- [PROBLEM REQUIREMENTS] When you reach the line containing "Compartir en Tumblr (58, 148)" in the records below, start copying exactly, and stop once you have copied the line containing "Filtros (9, 27)".

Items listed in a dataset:
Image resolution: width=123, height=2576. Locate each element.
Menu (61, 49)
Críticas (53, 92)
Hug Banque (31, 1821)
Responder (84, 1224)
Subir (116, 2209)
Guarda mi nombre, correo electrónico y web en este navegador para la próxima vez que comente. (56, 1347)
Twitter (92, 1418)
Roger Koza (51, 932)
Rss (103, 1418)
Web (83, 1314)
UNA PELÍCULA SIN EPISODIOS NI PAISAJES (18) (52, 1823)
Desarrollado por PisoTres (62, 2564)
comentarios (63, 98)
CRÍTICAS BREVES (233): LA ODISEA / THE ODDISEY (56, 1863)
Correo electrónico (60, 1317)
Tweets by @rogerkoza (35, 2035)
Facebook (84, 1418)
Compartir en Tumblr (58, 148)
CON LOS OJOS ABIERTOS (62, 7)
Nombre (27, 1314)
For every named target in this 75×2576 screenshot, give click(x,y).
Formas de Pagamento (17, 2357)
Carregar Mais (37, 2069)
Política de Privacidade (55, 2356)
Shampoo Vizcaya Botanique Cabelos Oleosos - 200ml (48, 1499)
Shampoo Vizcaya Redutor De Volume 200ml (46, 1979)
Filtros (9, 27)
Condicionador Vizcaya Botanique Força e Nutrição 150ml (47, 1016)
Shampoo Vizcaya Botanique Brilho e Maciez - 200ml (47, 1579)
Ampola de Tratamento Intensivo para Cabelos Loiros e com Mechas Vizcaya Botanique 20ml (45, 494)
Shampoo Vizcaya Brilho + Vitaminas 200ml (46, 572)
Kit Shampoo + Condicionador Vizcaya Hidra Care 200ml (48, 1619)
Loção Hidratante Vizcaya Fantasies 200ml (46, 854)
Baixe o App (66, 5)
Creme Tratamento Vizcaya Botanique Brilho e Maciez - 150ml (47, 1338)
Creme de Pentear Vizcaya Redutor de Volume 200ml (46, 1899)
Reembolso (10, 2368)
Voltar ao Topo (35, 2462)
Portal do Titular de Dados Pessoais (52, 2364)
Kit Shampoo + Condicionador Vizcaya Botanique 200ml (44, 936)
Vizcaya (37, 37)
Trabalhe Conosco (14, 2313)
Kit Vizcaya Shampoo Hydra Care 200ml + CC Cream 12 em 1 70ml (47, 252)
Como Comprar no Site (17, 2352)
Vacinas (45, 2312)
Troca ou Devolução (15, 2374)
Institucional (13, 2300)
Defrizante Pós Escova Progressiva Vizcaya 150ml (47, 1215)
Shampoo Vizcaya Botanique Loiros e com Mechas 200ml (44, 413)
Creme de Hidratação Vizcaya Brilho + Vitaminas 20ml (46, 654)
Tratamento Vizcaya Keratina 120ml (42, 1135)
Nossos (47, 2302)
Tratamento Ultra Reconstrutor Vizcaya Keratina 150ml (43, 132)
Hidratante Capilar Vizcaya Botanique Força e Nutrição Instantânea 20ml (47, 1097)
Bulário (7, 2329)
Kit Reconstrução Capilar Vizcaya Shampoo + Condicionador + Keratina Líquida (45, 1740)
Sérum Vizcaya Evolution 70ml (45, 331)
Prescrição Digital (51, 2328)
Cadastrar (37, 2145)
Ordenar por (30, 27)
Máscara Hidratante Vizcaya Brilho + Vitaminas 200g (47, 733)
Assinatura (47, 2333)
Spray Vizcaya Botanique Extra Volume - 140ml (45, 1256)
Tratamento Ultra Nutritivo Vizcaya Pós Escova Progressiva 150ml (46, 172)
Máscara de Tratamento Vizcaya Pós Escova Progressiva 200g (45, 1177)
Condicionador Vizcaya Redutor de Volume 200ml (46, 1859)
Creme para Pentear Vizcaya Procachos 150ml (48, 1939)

- [ANSWER BOX]
Compartir en Tumblr (58, 148)
CON LOS OJOS ABIERTOS (62, 7)
Nombre (27, 1314)
For every named target in this 75×2576 screenshot, give click(x,y).
Formas de Pagamento (17, 2357)
Carregar Mais (37, 2069)
Política de Privacidade (55, 2356)
Shampoo Vizcaya Botanique Cabelos Oleosos - 200ml (48, 1499)
Shampoo Vizcaya Redutor De Volume 200ml (46, 1979)
Filtros (9, 27)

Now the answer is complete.